Starting at the line that contains "Open the ROSTER SERVER category breadcrumb", copy every line through the end of the records below exactly as written, leaving out pictures.

*DATASET ENTRIES*:
______________________________
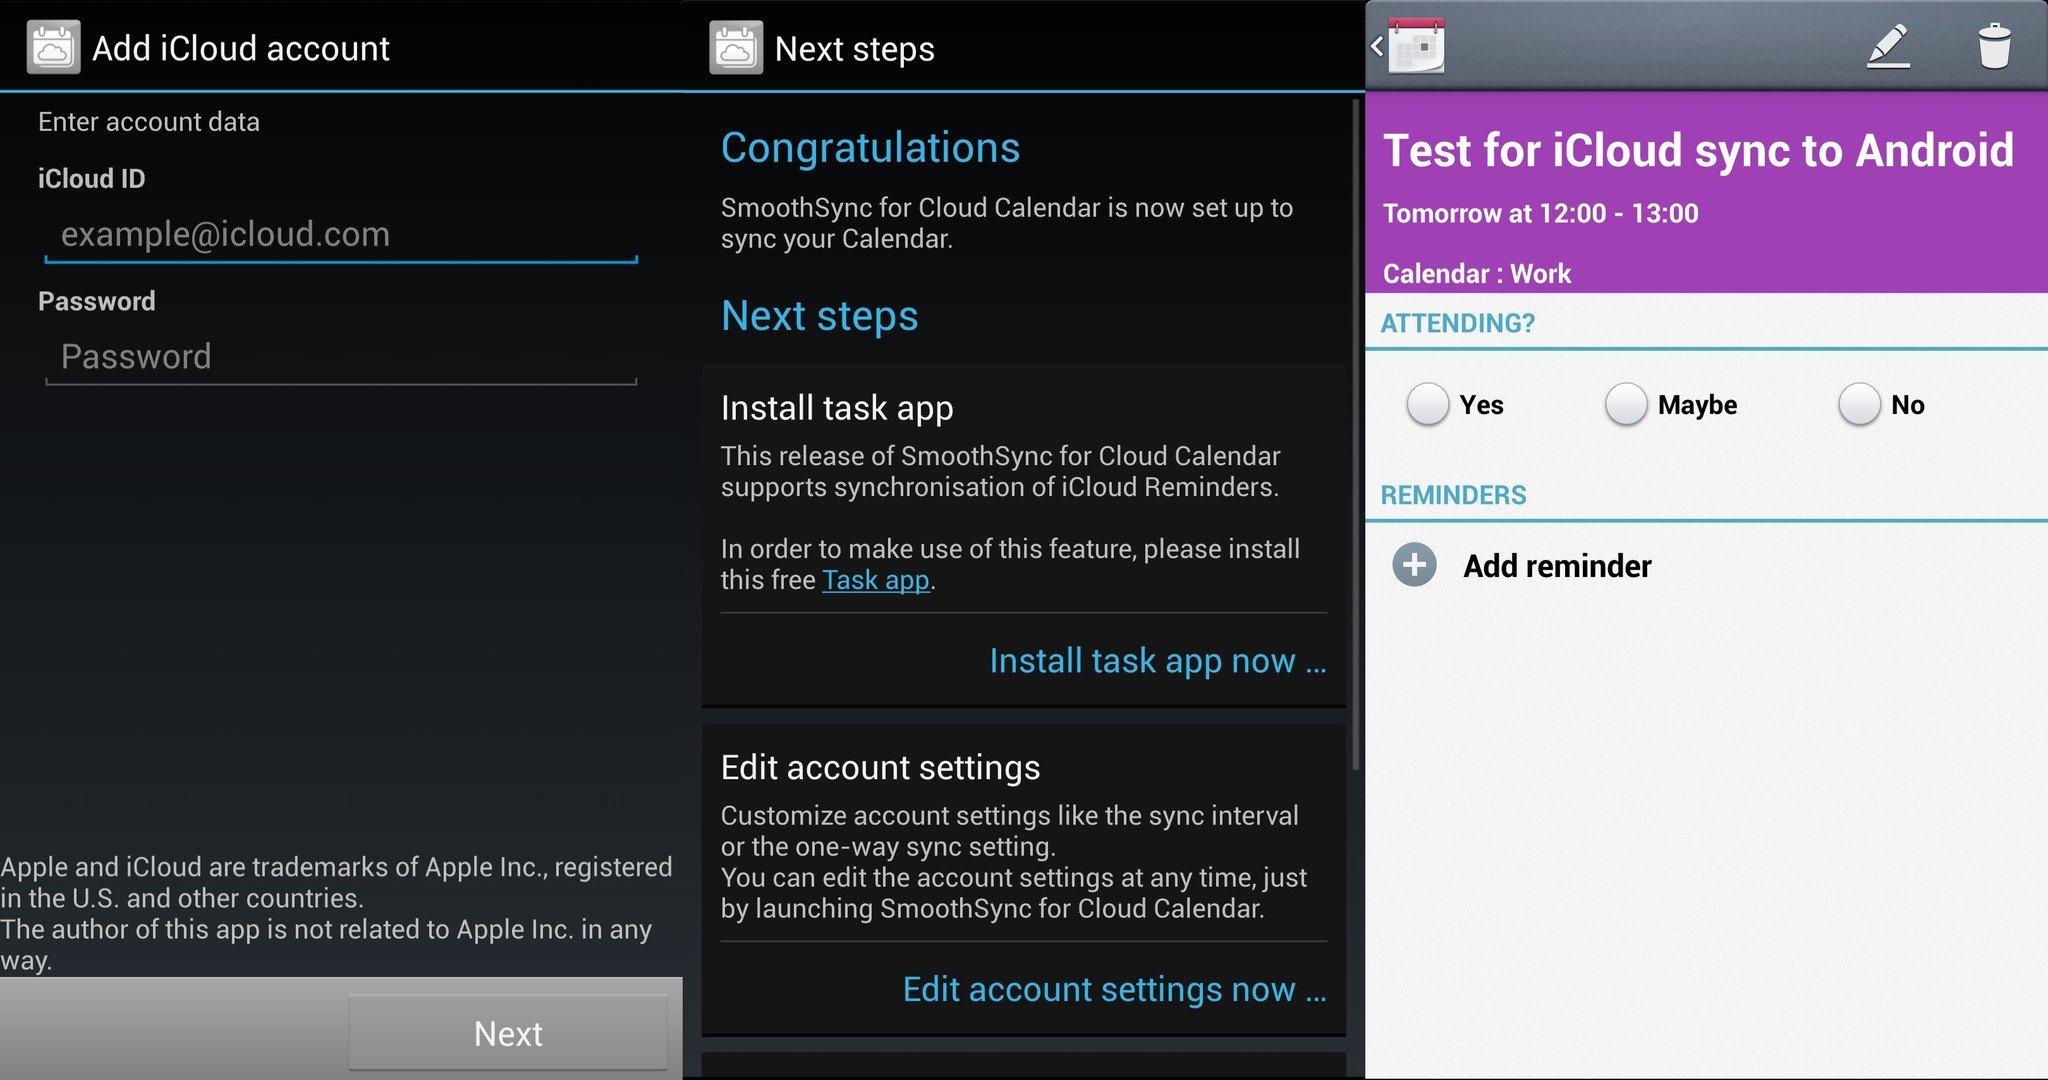This screenshot has height=1080, width=2048.
Task: Click SmoothSync icon beside Next steps title
Action: coord(736,48)
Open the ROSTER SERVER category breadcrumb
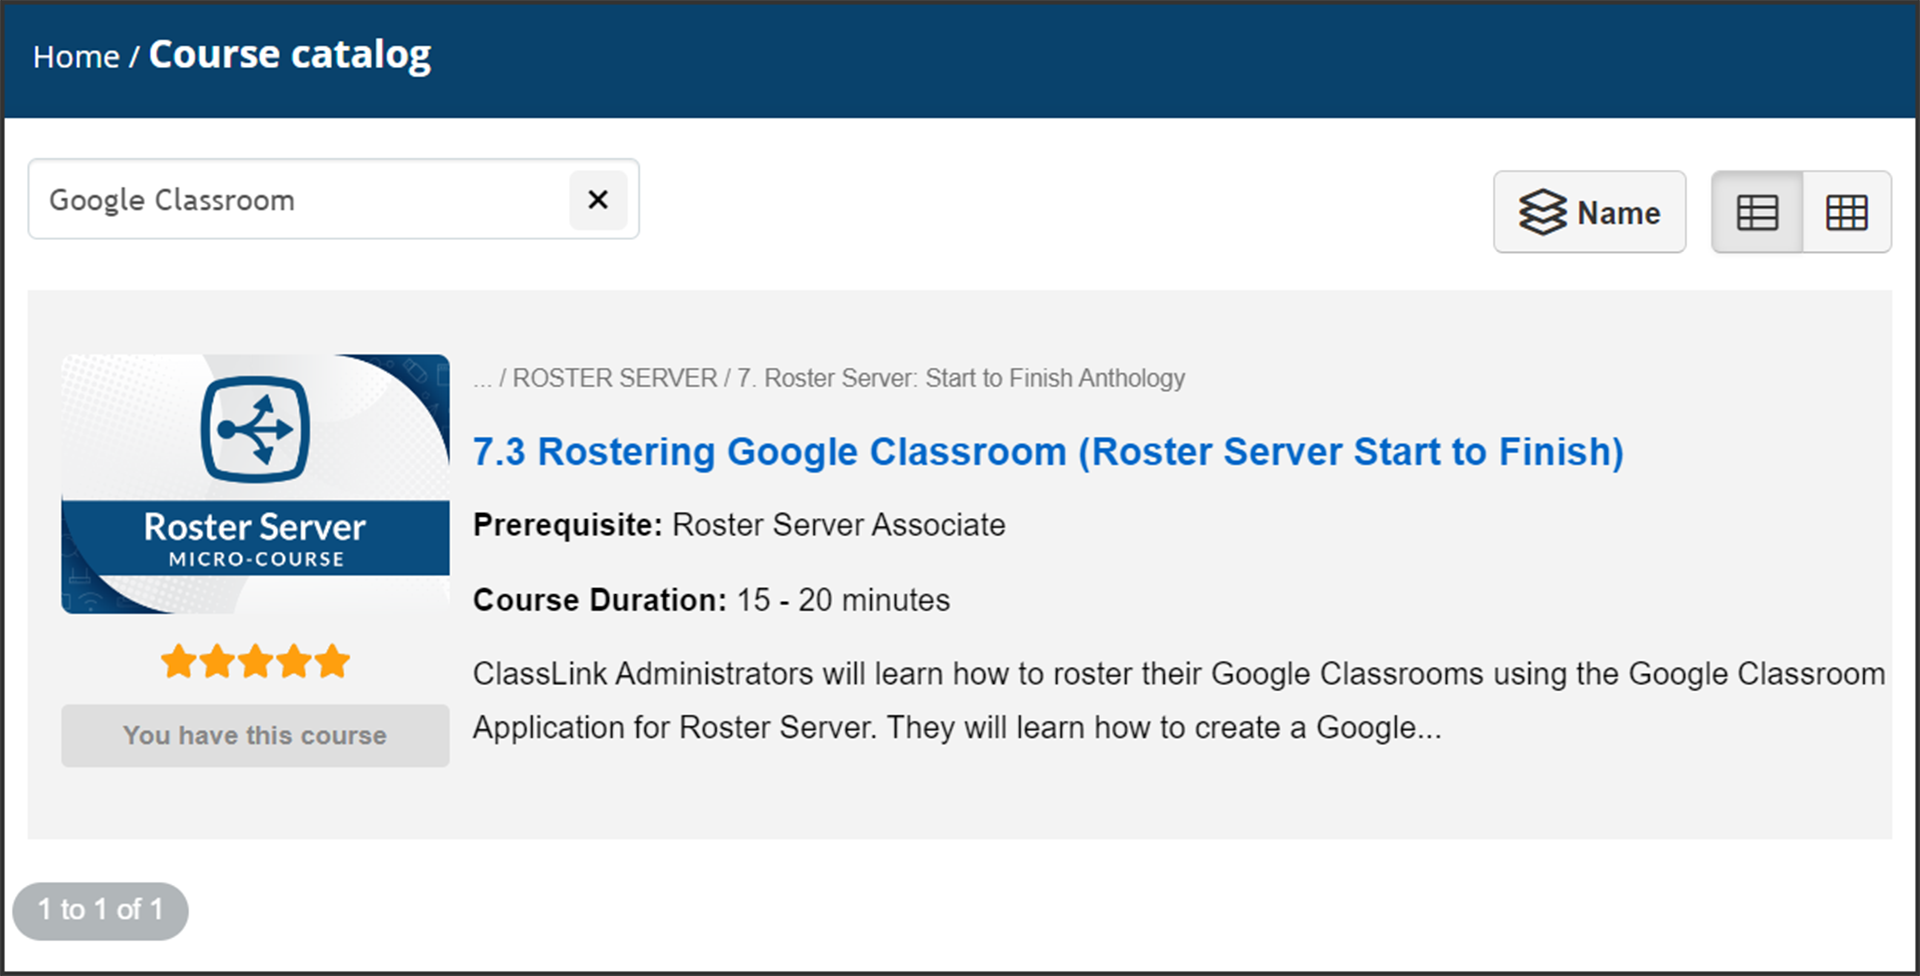Screen dimensions: 1920x976 (x=613, y=378)
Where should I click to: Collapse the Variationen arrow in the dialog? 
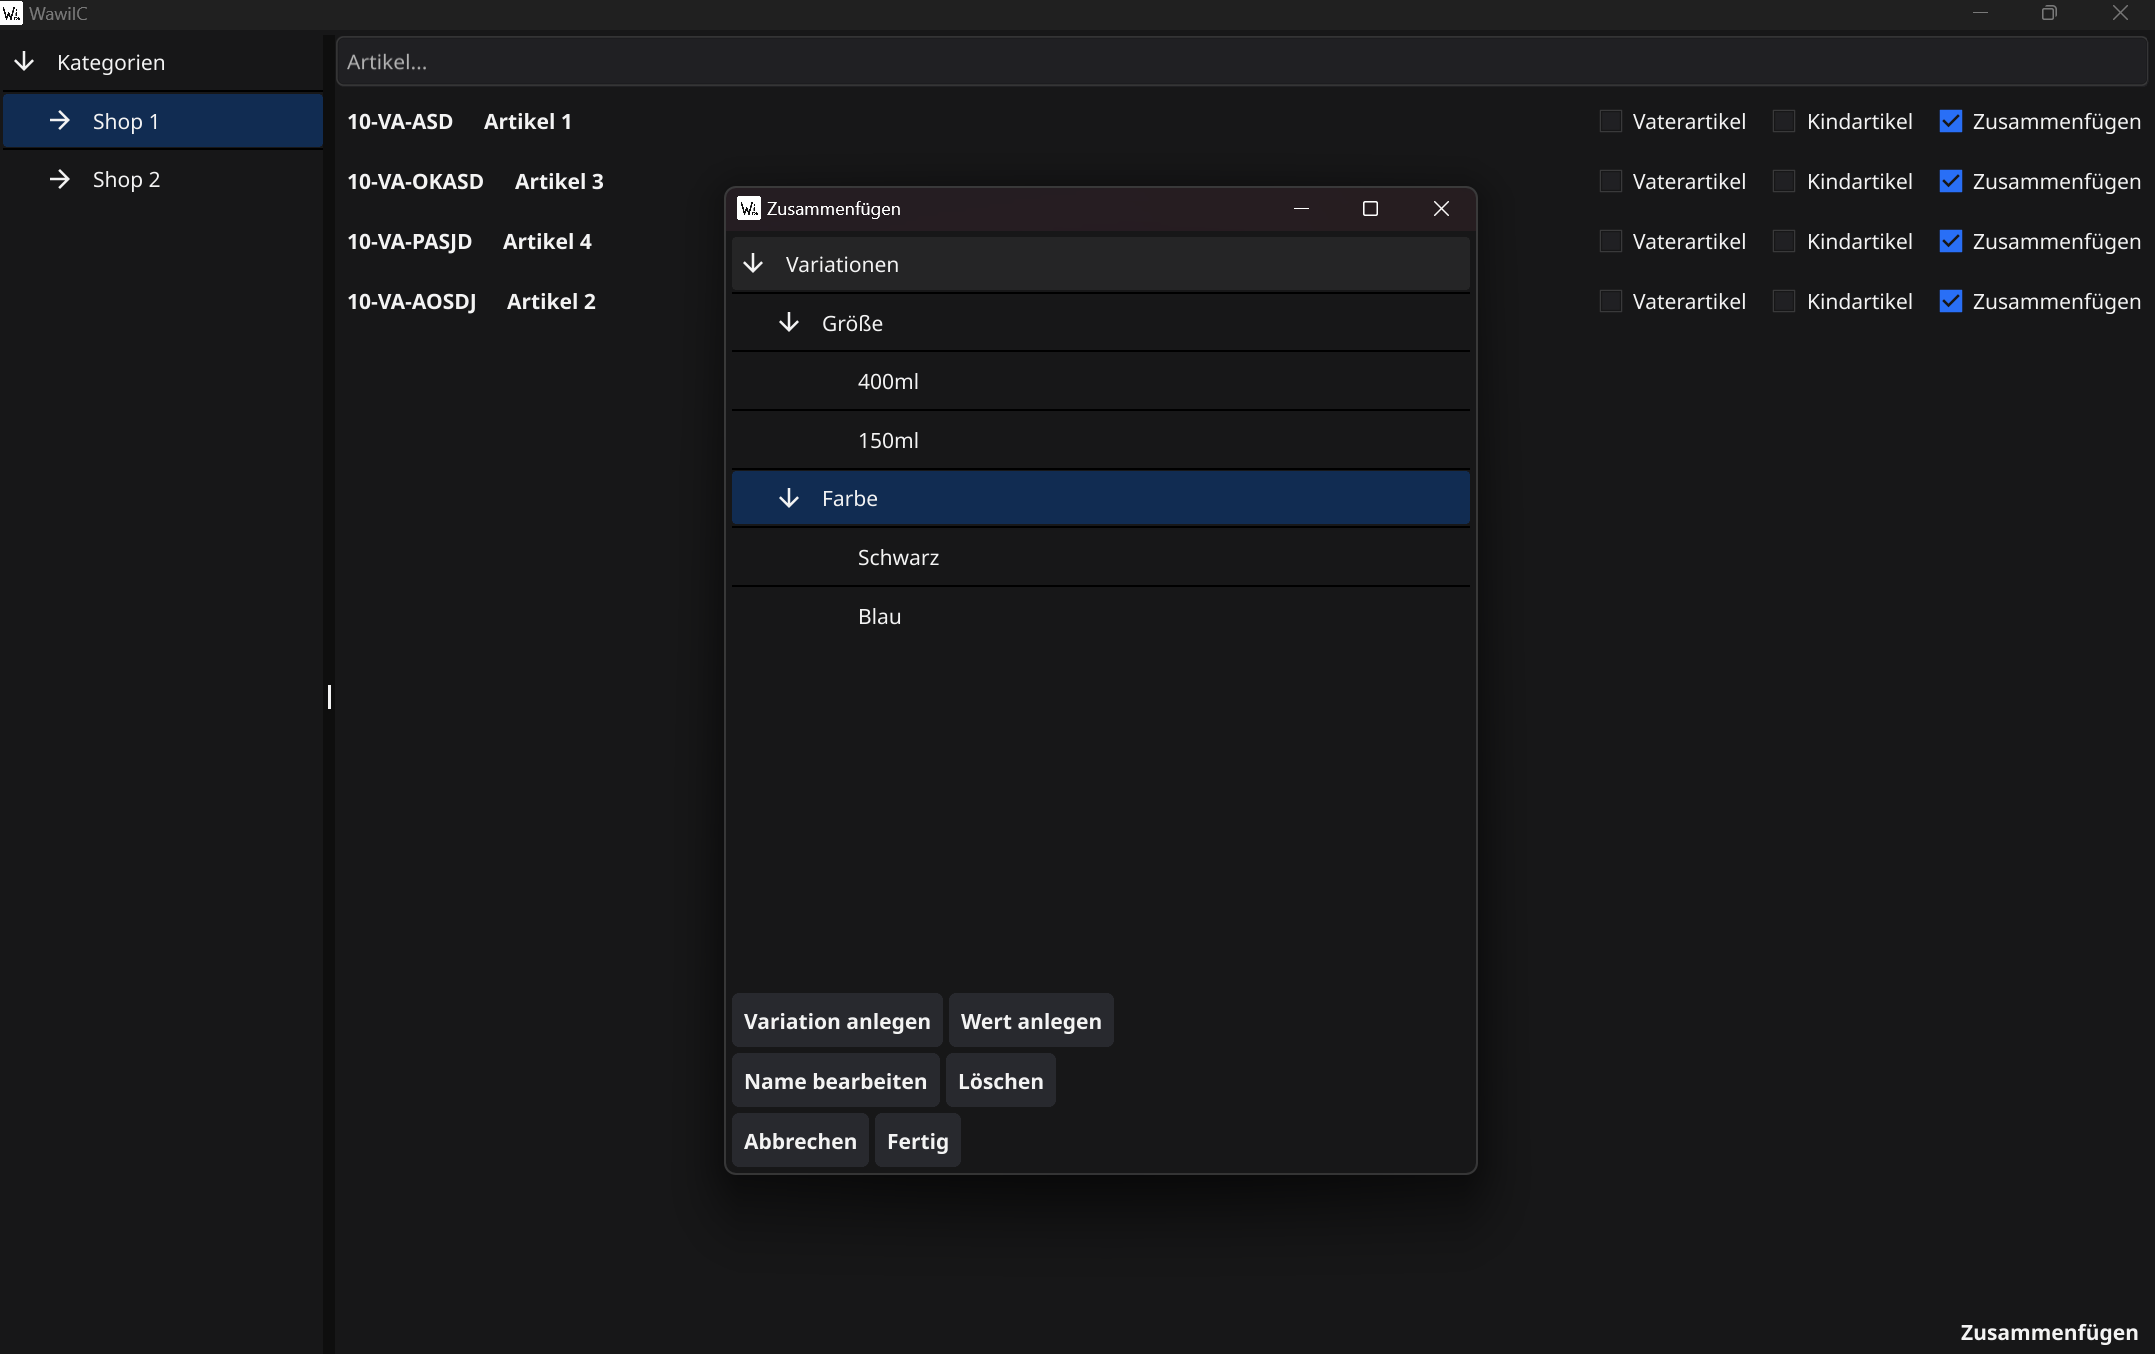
______________________________
*RESULT FOR THIS TASK*:
Open the ROSTER SERVER category breadcrumb
Screen dimensions: 1920x976 (x=613, y=378)
Where should I click to: Collapse the Variationen arrow in the dialog? 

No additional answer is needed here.